*What is expected*: Return the whole listing exactly, omitting the pictures.

*Information provided*:
******
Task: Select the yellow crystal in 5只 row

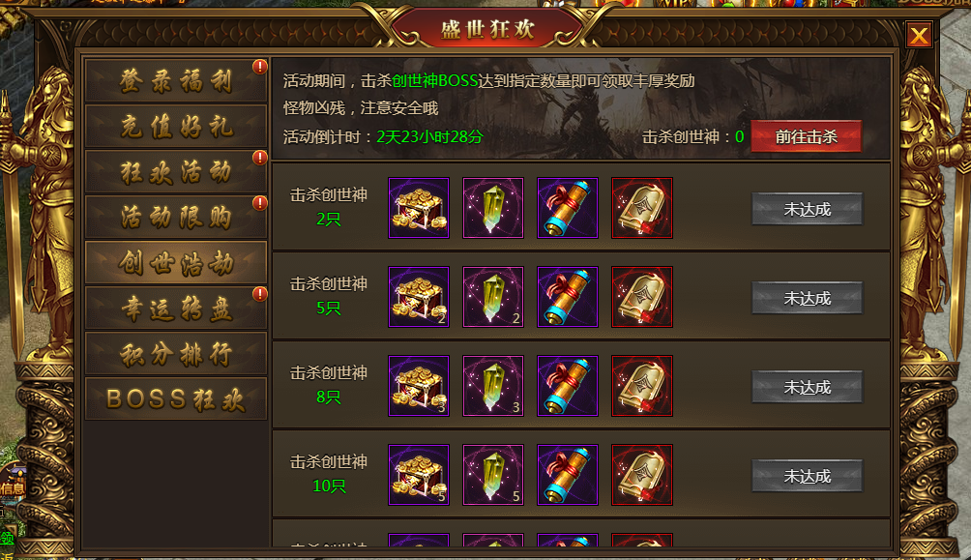Action: tap(493, 297)
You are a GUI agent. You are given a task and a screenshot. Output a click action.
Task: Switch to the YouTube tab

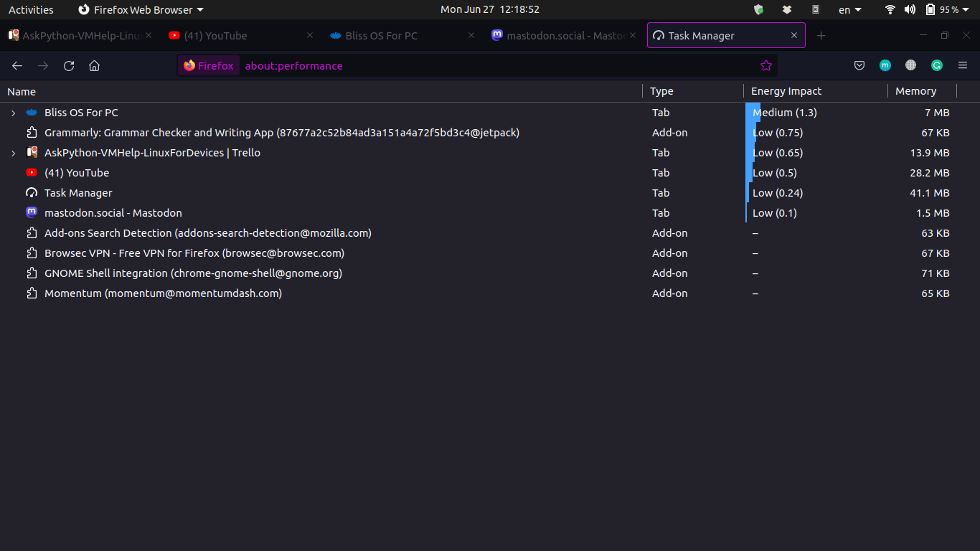[230, 36]
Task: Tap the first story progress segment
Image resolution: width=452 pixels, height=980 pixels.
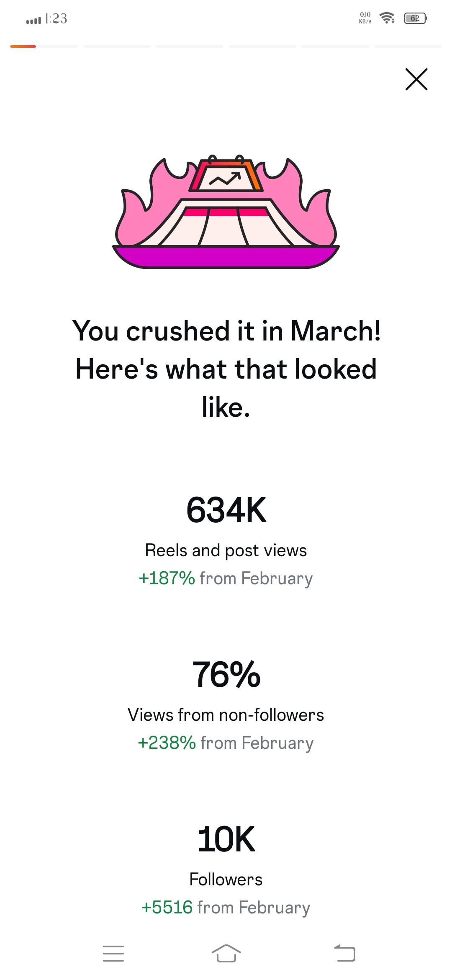Action: [x=44, y=46]
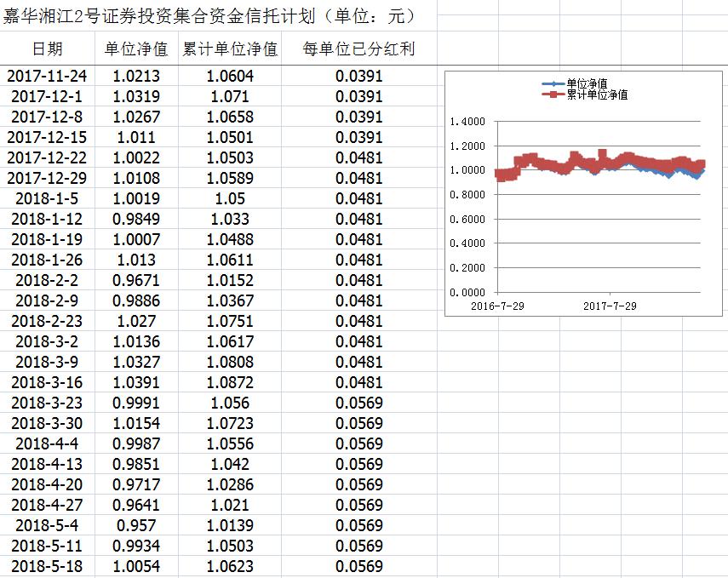Image resolution: width=728 pixels, height=578 pixels.
Task: Select the 单位净值 header cell in the table
Action: (x=136, y=49)
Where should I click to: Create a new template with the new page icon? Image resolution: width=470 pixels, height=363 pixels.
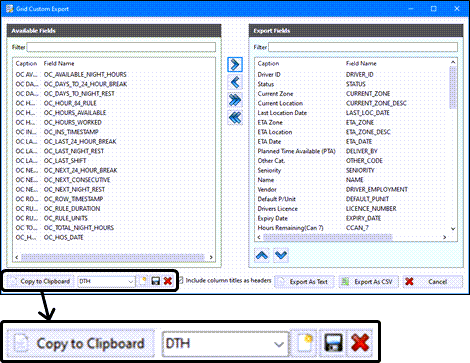coord(143,281)

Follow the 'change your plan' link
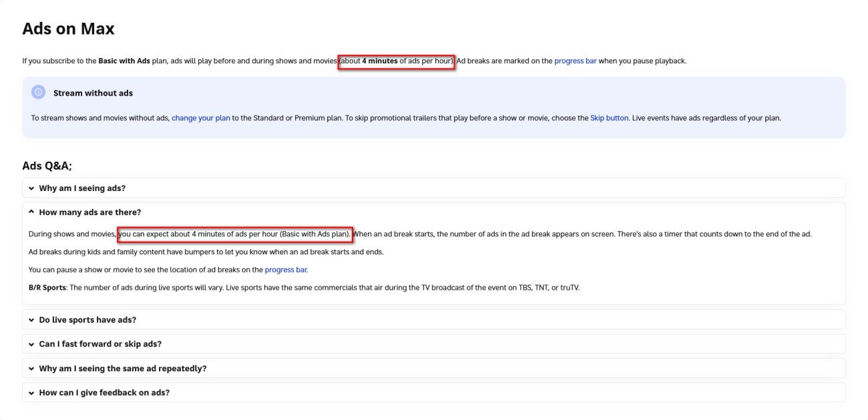200,118
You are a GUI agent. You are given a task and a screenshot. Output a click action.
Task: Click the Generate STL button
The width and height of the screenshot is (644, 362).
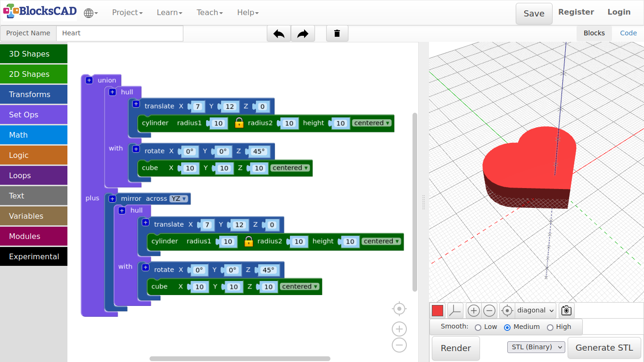click(x=604, y=348)
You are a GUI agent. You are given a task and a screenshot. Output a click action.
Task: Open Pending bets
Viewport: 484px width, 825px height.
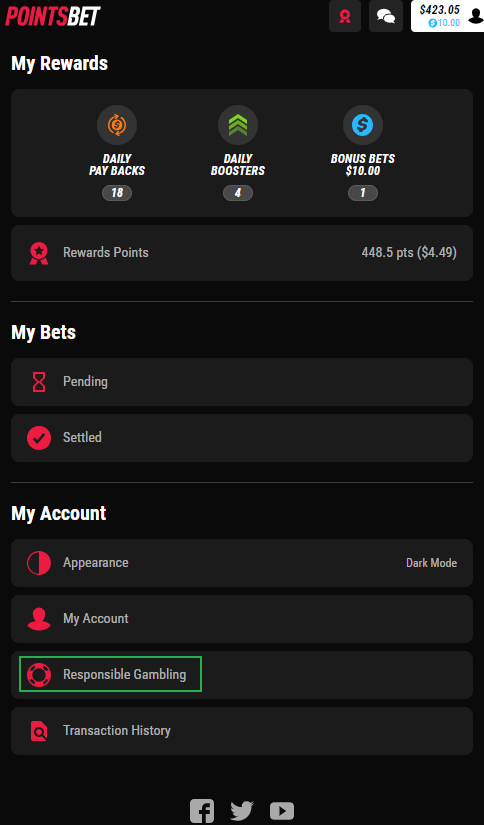pyautogui.click(x=242, y=382)
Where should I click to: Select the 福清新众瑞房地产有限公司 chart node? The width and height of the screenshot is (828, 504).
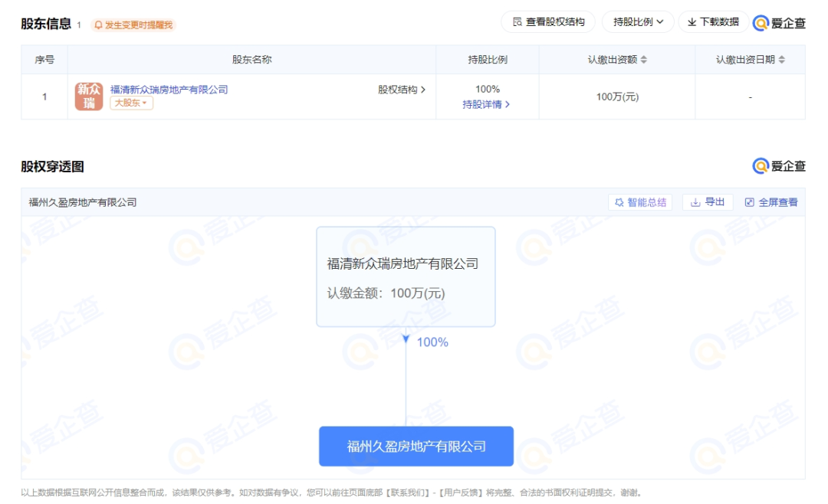pyautogui.click(x=406, y=277)
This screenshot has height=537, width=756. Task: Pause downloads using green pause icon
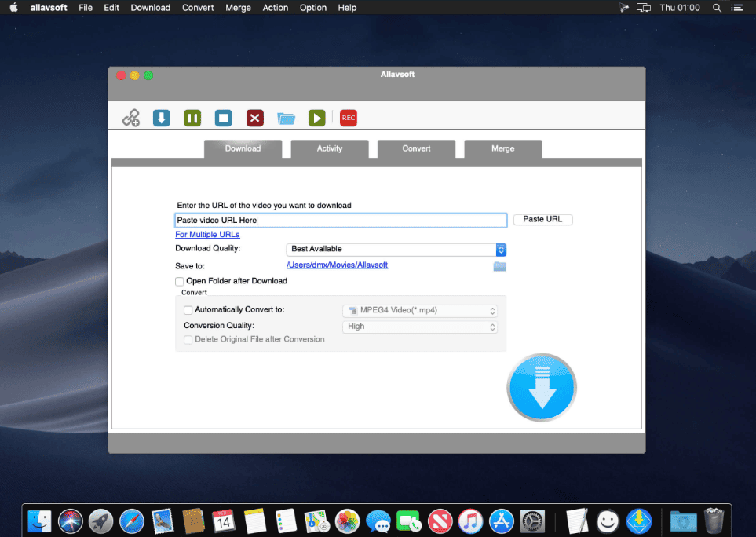[x=192, y=118]
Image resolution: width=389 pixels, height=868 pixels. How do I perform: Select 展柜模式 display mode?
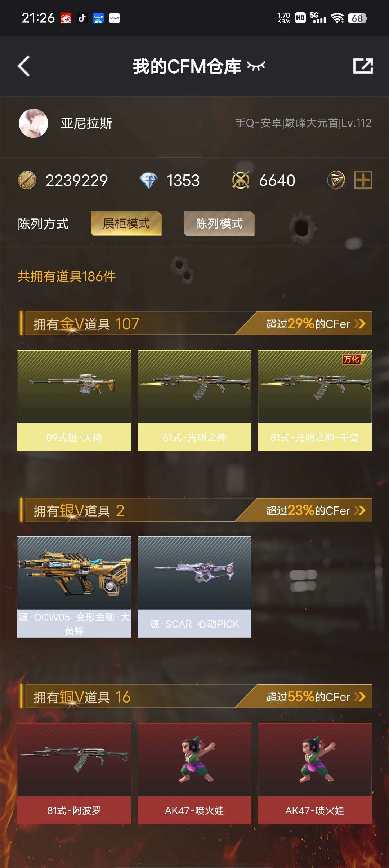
******
*Exercise output*:
Task: Select the yellow crystal in 5只 row

Action: tap(493, 297)
You are a GUI agent. You are given a task and a screenshot. Output a click action.
Task: Switch to the YouTube tab

[230, 36]
Task: Tap the first story progress segment
Image resolution: width=452 pixels, height=980 pixels.
Action: [x=44, y=46]
Image resolution: width=728 pixels, height=578 pixels.
Task: Select the 单位净值 header cell in the table
Action: (x=136, y=49)
Where should I click to: Create a new template with the new page icon? Image resolution: width=470 pixels, height=363 pixels.
coord(143,281)

Follow the 'change your plan' link
200,118
You are a GUI agent. You are given a task and a screenshot. Output a click action.
Task: Click the Generate STL button
The width and height of the screenshot is (644, 362).
click(x=604, y=348)
You are a GUI agent. You are given a task and a screenshot. Output a click action.
Task: Open Pending bets
Viewport: 484px width, 825px height.
pyautogui.click(x=242, y=382)
Where should I click to: Select the 福清新众瑞房地产有限公司 chart node? The width and height of the screenshot is (828, 504).
pyautogui.click(x=406, y=277)
This screenshot has height=537, width=756. Task: Pause downloads using green pause icon
[x=192, y=118]
Image resolution: width=389 pixels, height=868 pixels. How do I perform: Select 展柜模式 display mode?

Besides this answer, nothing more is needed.